(Problem details): Please return each record below exactly, with nothing left out.

(Task data):
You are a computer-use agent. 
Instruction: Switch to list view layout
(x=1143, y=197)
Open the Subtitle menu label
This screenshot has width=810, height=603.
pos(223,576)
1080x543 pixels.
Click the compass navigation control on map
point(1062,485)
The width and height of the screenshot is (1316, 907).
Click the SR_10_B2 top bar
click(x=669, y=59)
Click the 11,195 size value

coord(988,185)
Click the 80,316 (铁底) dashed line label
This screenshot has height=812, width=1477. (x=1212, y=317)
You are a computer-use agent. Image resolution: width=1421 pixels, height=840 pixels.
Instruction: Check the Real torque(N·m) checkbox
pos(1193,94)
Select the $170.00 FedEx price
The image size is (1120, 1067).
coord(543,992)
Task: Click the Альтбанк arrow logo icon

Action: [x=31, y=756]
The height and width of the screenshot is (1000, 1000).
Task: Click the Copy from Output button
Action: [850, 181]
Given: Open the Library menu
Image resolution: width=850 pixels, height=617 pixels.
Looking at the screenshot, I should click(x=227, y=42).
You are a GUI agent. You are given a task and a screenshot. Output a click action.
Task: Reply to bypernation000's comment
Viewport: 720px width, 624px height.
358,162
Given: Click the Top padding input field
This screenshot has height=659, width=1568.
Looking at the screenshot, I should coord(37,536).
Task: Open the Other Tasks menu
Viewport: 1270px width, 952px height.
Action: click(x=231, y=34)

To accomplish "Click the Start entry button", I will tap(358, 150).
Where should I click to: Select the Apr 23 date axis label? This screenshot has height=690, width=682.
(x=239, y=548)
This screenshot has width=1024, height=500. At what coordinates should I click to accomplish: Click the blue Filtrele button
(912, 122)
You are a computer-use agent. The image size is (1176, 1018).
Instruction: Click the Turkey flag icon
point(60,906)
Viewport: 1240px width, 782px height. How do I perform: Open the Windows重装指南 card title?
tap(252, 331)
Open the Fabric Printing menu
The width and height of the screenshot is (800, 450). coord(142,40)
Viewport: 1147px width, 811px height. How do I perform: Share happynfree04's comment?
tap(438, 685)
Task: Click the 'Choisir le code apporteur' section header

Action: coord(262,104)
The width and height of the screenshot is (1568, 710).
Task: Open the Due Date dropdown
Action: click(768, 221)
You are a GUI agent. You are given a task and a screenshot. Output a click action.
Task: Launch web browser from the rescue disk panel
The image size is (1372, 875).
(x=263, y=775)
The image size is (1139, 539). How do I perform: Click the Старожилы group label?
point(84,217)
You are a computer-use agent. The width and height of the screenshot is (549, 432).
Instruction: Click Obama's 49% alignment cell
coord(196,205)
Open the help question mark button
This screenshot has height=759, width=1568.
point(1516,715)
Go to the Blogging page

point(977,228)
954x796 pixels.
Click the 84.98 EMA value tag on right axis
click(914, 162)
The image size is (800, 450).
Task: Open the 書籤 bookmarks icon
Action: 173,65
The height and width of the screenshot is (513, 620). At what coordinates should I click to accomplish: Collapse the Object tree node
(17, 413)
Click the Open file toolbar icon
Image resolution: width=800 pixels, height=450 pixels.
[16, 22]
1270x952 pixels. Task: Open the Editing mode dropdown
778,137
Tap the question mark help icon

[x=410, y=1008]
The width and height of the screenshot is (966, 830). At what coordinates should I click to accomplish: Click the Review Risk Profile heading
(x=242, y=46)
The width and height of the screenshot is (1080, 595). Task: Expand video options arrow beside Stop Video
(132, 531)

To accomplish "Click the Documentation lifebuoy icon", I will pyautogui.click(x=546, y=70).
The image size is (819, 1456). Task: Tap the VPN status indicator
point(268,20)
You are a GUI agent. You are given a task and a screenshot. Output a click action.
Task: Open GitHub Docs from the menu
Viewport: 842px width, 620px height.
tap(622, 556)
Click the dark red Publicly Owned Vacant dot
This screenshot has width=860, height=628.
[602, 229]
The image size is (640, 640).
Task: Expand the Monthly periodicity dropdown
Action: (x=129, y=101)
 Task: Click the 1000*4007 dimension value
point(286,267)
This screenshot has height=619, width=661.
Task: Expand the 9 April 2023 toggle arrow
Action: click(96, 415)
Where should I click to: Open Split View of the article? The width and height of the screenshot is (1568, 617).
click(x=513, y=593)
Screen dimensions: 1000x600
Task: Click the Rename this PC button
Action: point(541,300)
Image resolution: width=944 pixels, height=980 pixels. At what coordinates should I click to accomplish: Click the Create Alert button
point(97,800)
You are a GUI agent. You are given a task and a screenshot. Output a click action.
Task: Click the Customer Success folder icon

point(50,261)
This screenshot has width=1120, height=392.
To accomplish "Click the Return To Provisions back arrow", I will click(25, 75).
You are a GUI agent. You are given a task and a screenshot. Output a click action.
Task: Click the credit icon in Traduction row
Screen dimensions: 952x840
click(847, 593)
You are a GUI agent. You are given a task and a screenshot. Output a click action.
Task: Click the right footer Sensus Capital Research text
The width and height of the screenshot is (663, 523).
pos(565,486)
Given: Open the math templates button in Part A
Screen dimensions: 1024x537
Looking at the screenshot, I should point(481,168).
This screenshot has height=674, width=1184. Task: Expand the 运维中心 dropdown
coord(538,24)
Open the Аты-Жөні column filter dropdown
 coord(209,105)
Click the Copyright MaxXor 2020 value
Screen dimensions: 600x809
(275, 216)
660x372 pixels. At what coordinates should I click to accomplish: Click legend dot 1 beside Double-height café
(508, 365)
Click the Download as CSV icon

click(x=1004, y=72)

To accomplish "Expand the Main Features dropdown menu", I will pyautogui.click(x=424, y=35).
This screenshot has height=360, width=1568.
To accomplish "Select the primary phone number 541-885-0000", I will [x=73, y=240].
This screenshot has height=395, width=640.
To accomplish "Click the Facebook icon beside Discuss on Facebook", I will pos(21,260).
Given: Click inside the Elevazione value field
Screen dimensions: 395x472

(Result):
You are a computer-use agent. 
Instruction: Switch to list view layout
(x=1143, y=197)
Open the Subtitle menu label
This screenshot has width=810, height=603.
pos(223,576)
1080x543 pixels.
Click the compass navigation control on map
point(1062,485)
The width and height of the screenshot is (1316, 907).
Click the SR_10_B2 top bar
click(x=669, y=59)
Click the 11,195 size value

coord(988,185)
Click the 80,316 (铁底) dashed line label
This screenshot has height=812, width=1477. (x=1212, y=317)
You are a computer-use agent. Image resolution: width=1421 pixels, height=840 pixels.
Instruction: Check the Real torque(N·m) checkbox
pos(1193,94)
Select the $170.00 FedEx price
The image size is (1120, 1067).
coord(543,992)
Task: Click the Альтбанк arrow logo icon

Action: [x=31, y=756]
The height and width of the screenshot is (1000, 1000).
Task: Click the Copy from Output button
Action: [850, 181]
Given: Open the Library menu
Image resolution: width=850 pixels, height=617 pixels.
Looking at the screenshot, I should click(x=227, y=42).
You are a GUI agent. You are given a task and a screenshot. Output a click action.
Task: Reply to bypernation000's comment
Viewport: 720px width, 624px height.
358,162
Given: Click the Top padding input field
This screenshot has height=659, width=1568.
Looking at the screenshot, I should coord(37,536).
Task: Open the Other Tasks menu
Viewport: 1270px width, 952px height.
Action: click(x=231, y=34)

To accomplish "Click the Start entry button", I will tap(358, 150).
Where should I click to: Select the Apr 23 date axis label? This screenshot has height=690, width=682.
(x=239, y=548)
This screenshot has width=1024, height=500. At what coordinates should I click to accomplish: Click the blue Filtrele button
(912, 122)
You are a computer-use agent. The image size is (1176, 1018).
Instruction: Click the Turkey flag icon
point(60,906)
Viewport: 1240px width, 782px height. How do I perform: Open the Windows重装指南 card title?
tap(252, 331)
Open the Fabric Printing menu
The width and height of the screenshot is (800, 450). coord(142,40)
Viewport: 1147px width, 811px height. How do I perform: Share happynfree04's comment?
tap(438, 685)
Task: Click the 'Choisir le code apporteur' section header

Action: coord(262,104)
The width and height of the screenshot is (1568, 710).
Task: Open the Due Date dropdown
Action: click(768, 221)
You are a GUI agent. You are given a task and a screenshot. Output a click action.
Task: Launch web browser from the rescue disk panel
The image size is (1372, 875).
(x=263, y=775)
The image size is (1139, 539). How do I perform: Click the Старожилы group label?
point(84,217)
You are a computer-use agent. The width and height of the screenshot is (549, 432).
Instruction: Click Obama's 49% alignment cell
coord(196,205)
Open the help question mark button
This screenshot has height=759, width=1568.
point(1516,715)
Go to the Blogging page

point(977,228)
954x796 pixels.
Click the 84.98 EMA value tag on right axis
click(914, 162)
The image size is (800, 450).
Task: Open the 書籤 bookmarks icon
Action: 173,65
The height and width of the screenshot is (513, 620). At what coordinates should I click to accomplish: Collapse the Object tree node
(17, 413)
Click the Open file toolbar icon
Image resolution: width=800 pixels, height=450 pixels.
[16, 22]
1270x952 pixels. Task: Open the Editing mode dropdown
778,137
Tap the question mark help icon

[x=410, y=1008]
The width and height of the screenshot is (966, 830). At what coordinates should I click to accomplish: Click the Review Risk Profile heading
(x=242, y=46)
The width and height of the screenshot is (1080, 595). Task: Expand video options arrow beside Stop Video
(132, 531)

To accomplish "Click the Documentation lifebuoy icon", I will pyautogui.click(x=546, y=70).
The image size is (819, 1456). Task: Tap the VPN status indicator
point(268,20)
You are a GUI agent. You are given a task and a screenshot. Output a click action.
Task: Open GitHub Docs from the menu
Viewport: 842px width, 620px height.
tap(622, 556)
Click the dark red Publicly Owned Vacant dot
This screenshot has width=860, height=628.
[602, 229]
The image size is (640, 640).
Task: Expand the Monthly periodicity dropdown
Action: (x=129, y=101)
 Task: Click the 1000*4007 dimension value
point(286,267)
This screenshot has height=619, width=661.
Task: Expand the 9 April 2023 toggle arrow
Action: click(96, 415)
Where should I click to: Open Split View of the article? The width and height of the screenshot is (1568, 617).
click(x=513, y=593)
Screen dimensions: 1000x600
Task: Click the Rename this PC button
Action: point(541,300)
Image resolution: width=944 pixels, height=980 pixels. At what coordinates should I click to accomplish: Click the Create Alert button
point(97,800)
You are a GUI agent. You are given a task and a screenshot. Output a click action.
Task: Click the Customer Success folder icon

point(50,261)
This screenshot has width=1120, height=392.
To accomplish "Click the Return To Provisions back arrow", I will click(25, 75).
You are a GUI agent. You are given a task and a screenshot. Output a click action.
Task: Click the credit icon in Traduction row
Screen dimensions: 952x840
click(847, 593)
You are a GUI agent. You are given a task and a screenshot. Output a click action.
Task: Click the right footer Sensus Capital Research text
The width and height of the screenshot is (663, 523).
pos(565,486)
Given: Open the math templates button in Part A
Screen dimensions: 1024x537
Looking at the screenshot, I should point(481,168).
This screenshot has height=674, width=1184. Task: Expand the 运维中心 dropdown
coord(538,24)
Open the Аты-Жөні column filter dropdown
 coord(209,105)
Click the Copyright MaxXor 2020 value
Screen dimensions: 600x809
(275, 216)
660x372 pixels. At what coordinates should I click to accomplish: Click legend dot 1 beside Double-height café
(508, 365)
Click the Download as CSV icon

click(x=1004, y=72)

To accomplish "Expand the Main Features dropdown menu", I will pyautogui.click(x=424, y=35).
This screenshot has height=360, width=1568.
To accomplish "Select the primary phone number 541-885-0000", I will [x=73, y=240].
This screenshot has height=395, width=640.
To accomplish "Click the Facebook icon beside Discuss on Facebook", I will pos(21,260).
Given: Click inside the Elevazione value field
Screen dimensions: 395x472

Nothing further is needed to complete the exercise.